**Written request:**
Starting at the line that contains "You are a GUI" and running through the end of the listing, give each line as a row of a Markdown table with the columns Row and Line. Skip blank lines and leave out the pictures.

**Data rows:**
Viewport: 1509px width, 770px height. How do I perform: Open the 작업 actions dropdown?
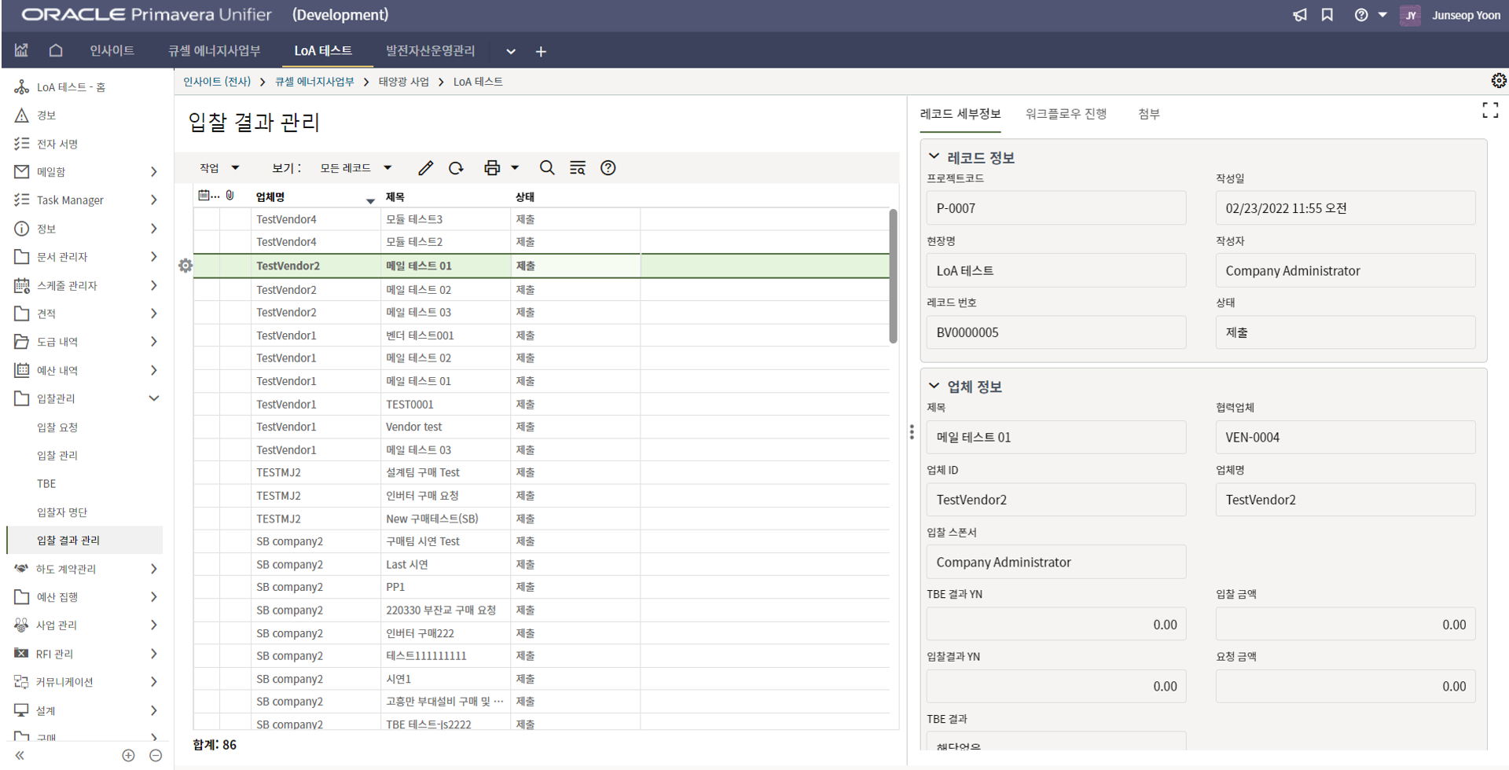219,168
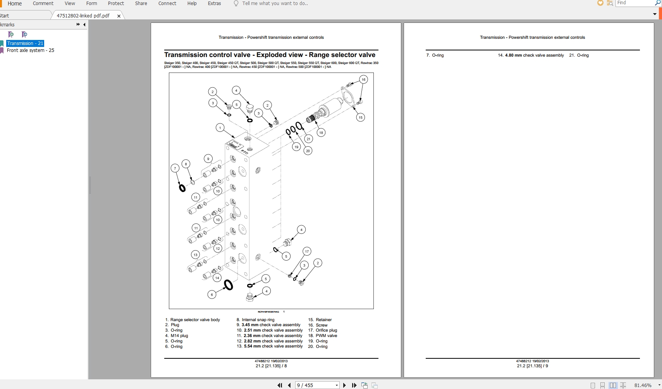Open the zoom percentage dropdown
Screen dimensions: 662x389
click(x=659, y=385)
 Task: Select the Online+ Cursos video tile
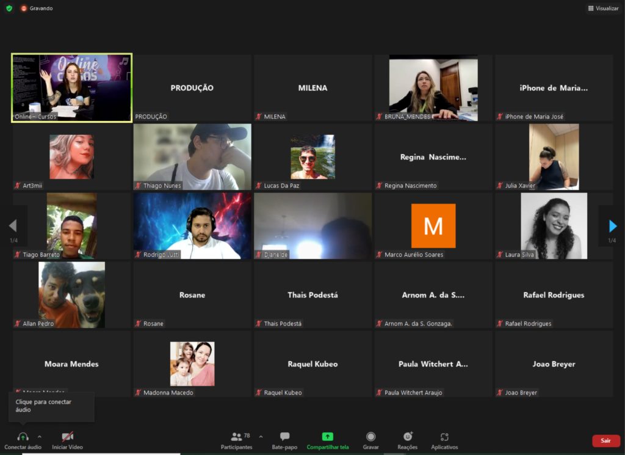(x=72, y=87)
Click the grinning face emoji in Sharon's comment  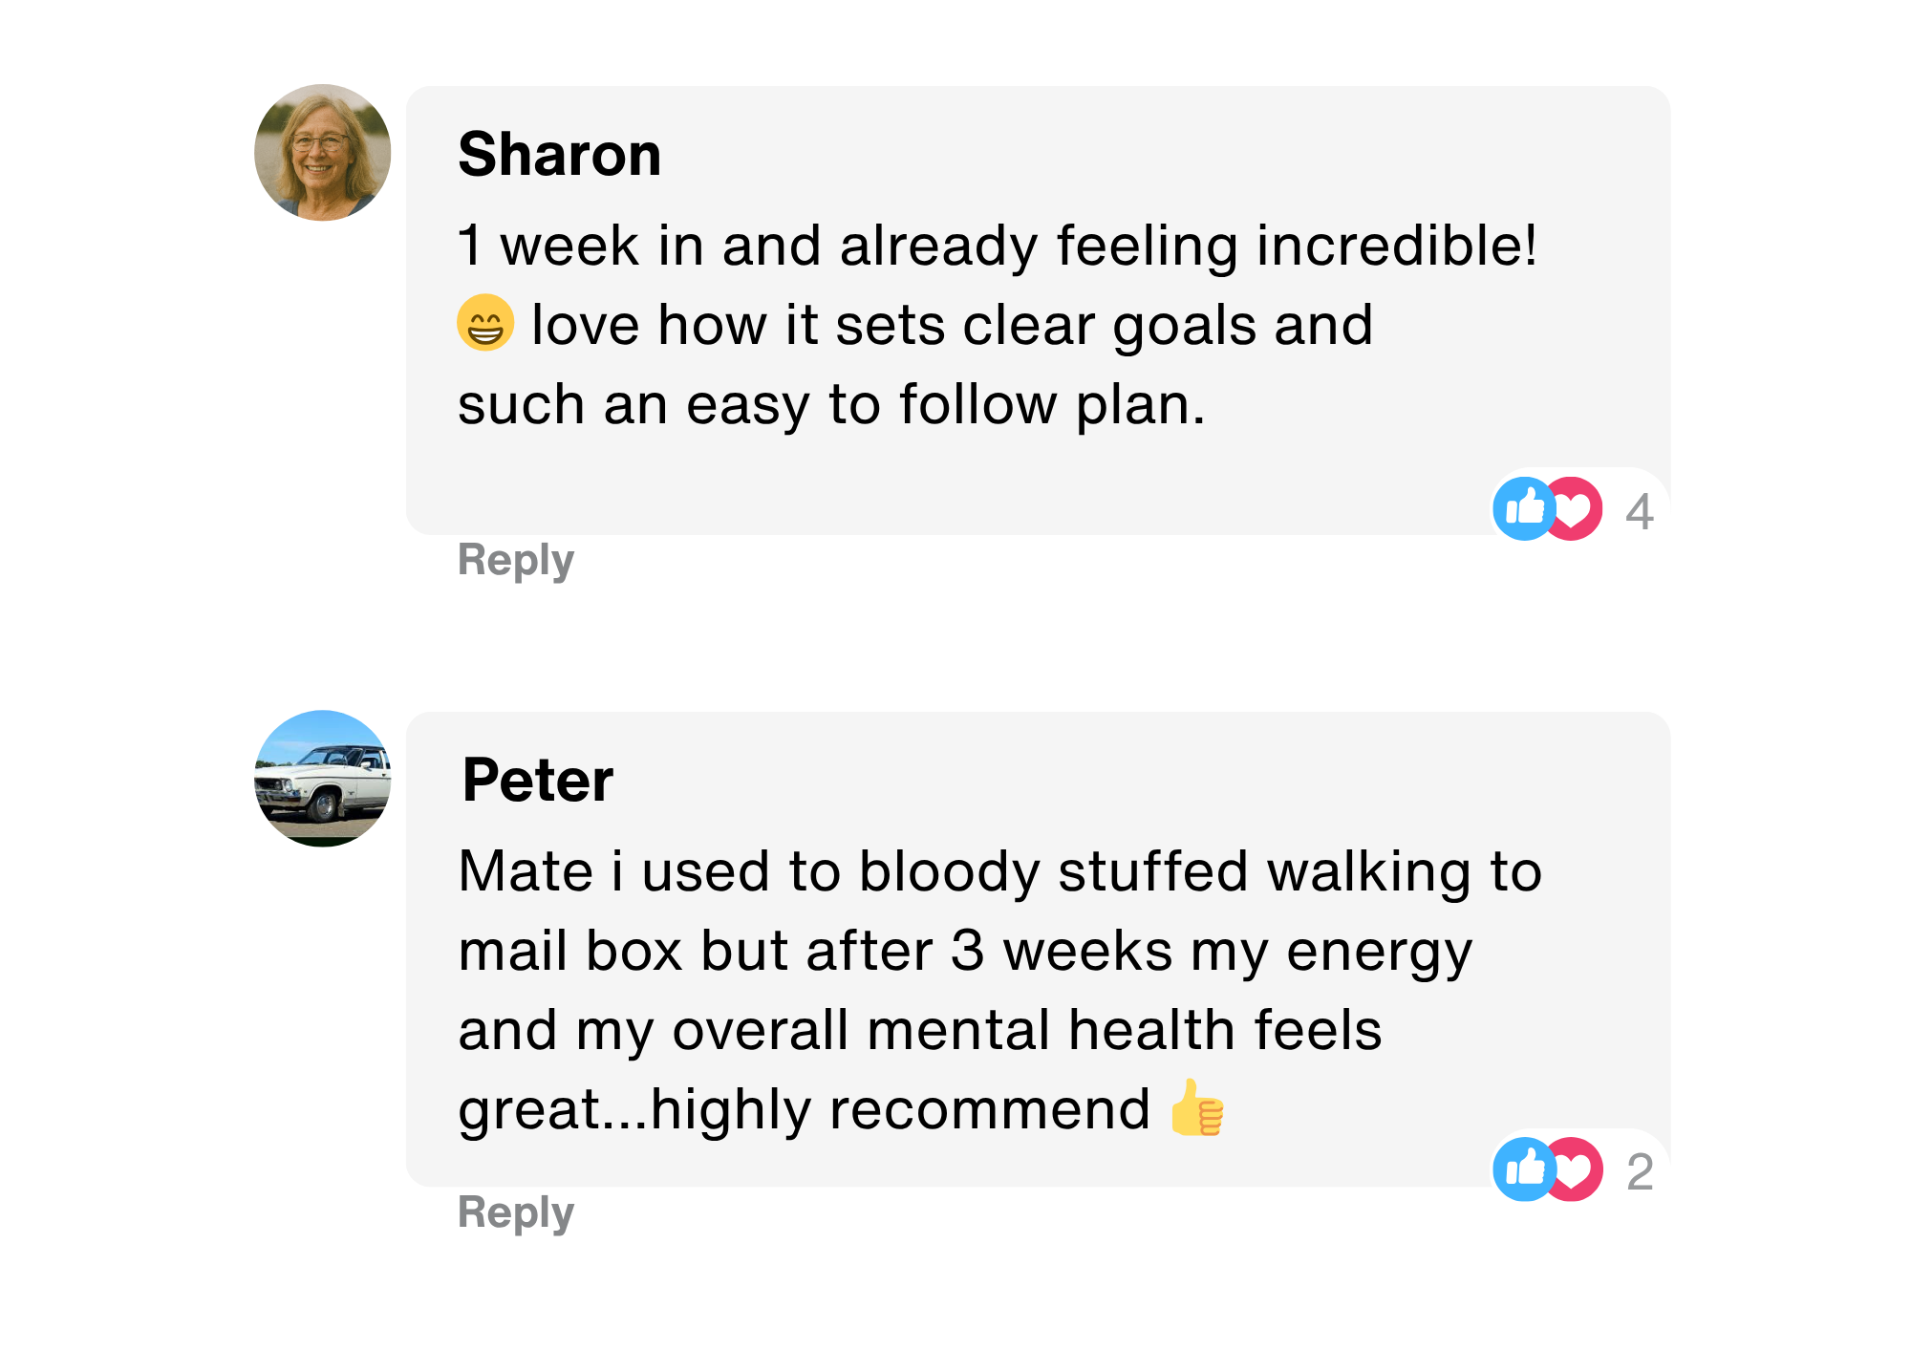(485, 323)
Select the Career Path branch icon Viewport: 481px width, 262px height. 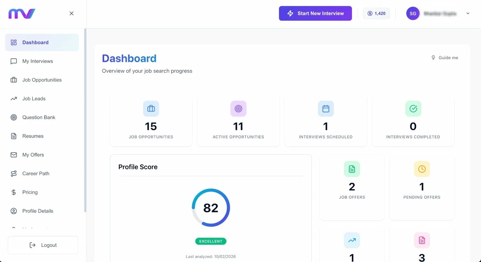(x=14, y=173)
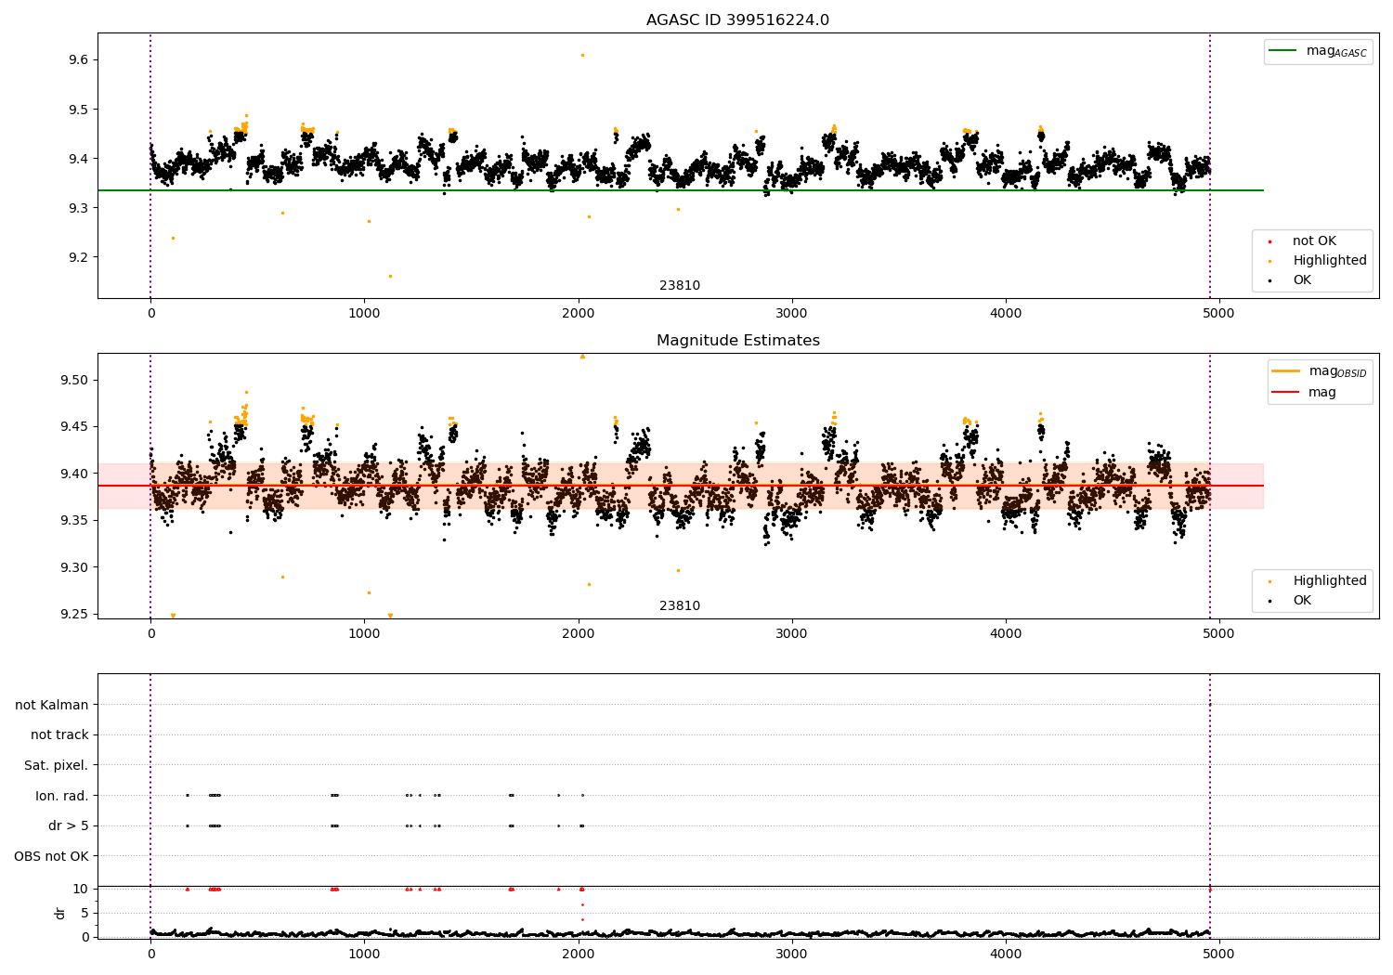Click the '23810' label in the middle plot

click(x=680, y=606)
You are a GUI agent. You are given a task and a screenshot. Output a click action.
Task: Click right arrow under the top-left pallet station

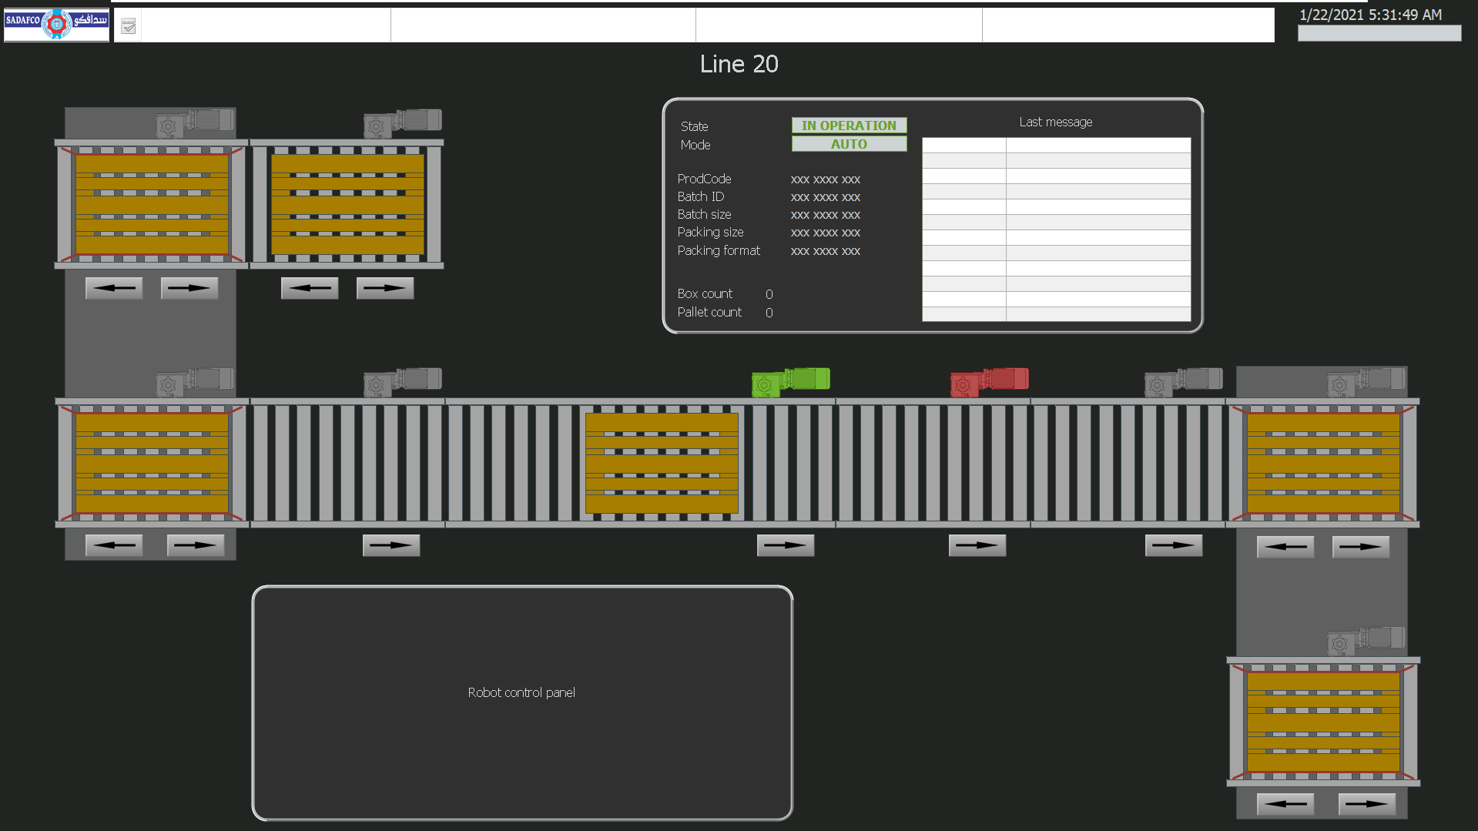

**Written reply:**
| Row | Line |
|---|---|
| 1 | You are a GUI agent. You are given a task and a screenshot. Output a click action. |
| 2 | Task: Click right arrow under the top-left pallet station |